━━━━━ Kutipan Dokumen
Fsh.uin-alauddin.ac.id,, Hal ini disampaikan
oleh Prof. Dr. Marilang, S.H., M. Hum saat menjadi narasumber pada kegiatan
Dengar Pendapat (Hearing) dengan tema
“Pemetaan Kebutuhan Hukum Perencanaan Prolegnas Jangka Menengah 2025-2029”,
yang dilaksanakan oleh Badan Pembinaan Hukum Nasional Kementerian Hukum dan Hak
Asasi Manusia Republik Indonesia di Hotel Novotel Makassar, Kamis Tanggal 9
Maret 2023.
Kegiatan ini dalam upaya mencari
masukan dan gagasan dalam pembentukan perencanaan Program Legislasi Jangka
Menengah Tahun 2025-2029 Badan Pembinaan Hukum Nasional Kementerian Hukum dan
Hak Asasi Manusia Republik Indonesia.
━━━━━━━━━━
§ **Rumusan Soal**
Tuliskan ulang tanpa perubahan bagian teks berita tentang dengar pendapat Prolegnas di atas yang diawali dengan kata-kata yang memuat "Fsh.uin-alauddin.ac.id,, Hal ini" dan diakhiri dengan "Manusia Republik Indonesia.".
━━━━━ Data Tersedia
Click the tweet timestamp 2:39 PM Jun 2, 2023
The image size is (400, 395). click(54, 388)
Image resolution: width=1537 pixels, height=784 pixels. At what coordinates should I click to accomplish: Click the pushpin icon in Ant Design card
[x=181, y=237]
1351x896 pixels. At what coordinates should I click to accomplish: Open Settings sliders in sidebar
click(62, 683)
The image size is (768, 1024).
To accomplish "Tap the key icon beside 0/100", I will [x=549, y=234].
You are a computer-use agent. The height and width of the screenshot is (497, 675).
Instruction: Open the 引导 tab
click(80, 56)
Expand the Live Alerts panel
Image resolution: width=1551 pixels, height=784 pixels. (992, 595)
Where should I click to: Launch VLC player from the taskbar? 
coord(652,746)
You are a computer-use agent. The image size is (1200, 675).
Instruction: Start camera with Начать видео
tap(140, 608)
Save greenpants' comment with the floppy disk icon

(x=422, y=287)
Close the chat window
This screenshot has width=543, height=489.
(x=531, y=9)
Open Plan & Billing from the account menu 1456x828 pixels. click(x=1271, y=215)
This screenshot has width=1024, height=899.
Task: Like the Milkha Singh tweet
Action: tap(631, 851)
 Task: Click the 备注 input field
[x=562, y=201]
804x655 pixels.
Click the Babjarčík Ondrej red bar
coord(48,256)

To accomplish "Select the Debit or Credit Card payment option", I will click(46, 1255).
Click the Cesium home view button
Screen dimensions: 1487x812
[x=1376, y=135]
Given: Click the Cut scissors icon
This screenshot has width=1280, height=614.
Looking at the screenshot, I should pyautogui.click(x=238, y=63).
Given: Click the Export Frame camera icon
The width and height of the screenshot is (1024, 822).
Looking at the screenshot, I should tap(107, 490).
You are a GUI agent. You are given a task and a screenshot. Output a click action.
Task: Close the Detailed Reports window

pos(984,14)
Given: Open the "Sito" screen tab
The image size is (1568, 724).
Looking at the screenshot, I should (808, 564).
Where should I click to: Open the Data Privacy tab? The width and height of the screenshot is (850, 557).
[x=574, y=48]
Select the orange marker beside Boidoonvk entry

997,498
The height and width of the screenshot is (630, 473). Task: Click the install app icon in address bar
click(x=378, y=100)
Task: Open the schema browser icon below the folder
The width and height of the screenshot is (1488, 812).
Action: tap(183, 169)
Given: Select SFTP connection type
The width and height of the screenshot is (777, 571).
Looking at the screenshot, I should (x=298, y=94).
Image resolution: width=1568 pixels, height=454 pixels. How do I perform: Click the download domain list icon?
━━━━━━━━━━
§ **Jawaban Berikut**
Fsh.uin-alauddin.ac.id,, Hal ini disampaikan
oleh Prof. Dr. Marilang, S.H., M. Hum saat menjadi narasumber pada kegiatan
Dengar Pendapat (Hearing) dengan tema
“Pemetaan Kebutuhan Hukum Perencanaan Prolegnas Jangka Menengah 2025-2029”,
yang dilaksanakan oleh Badan Pembinaan Hukum Nasional Kementerian Hukum dan Hak
Asasi Manusia Republik Indonesia di Hotel Novotel Makassar, Kamis Tanggal 9
Maret 2023.
Kegiatan ini dalam upaya mencari
masukan dan gagasan dalam pembentukan perencanaan Program Legislasi Jangka
Menengah Tahun 2025-2029 Badan Pembinaan Hukum Nasional Kementerian Hukum dan
Hak Asasi Manusia Republik Indonesia.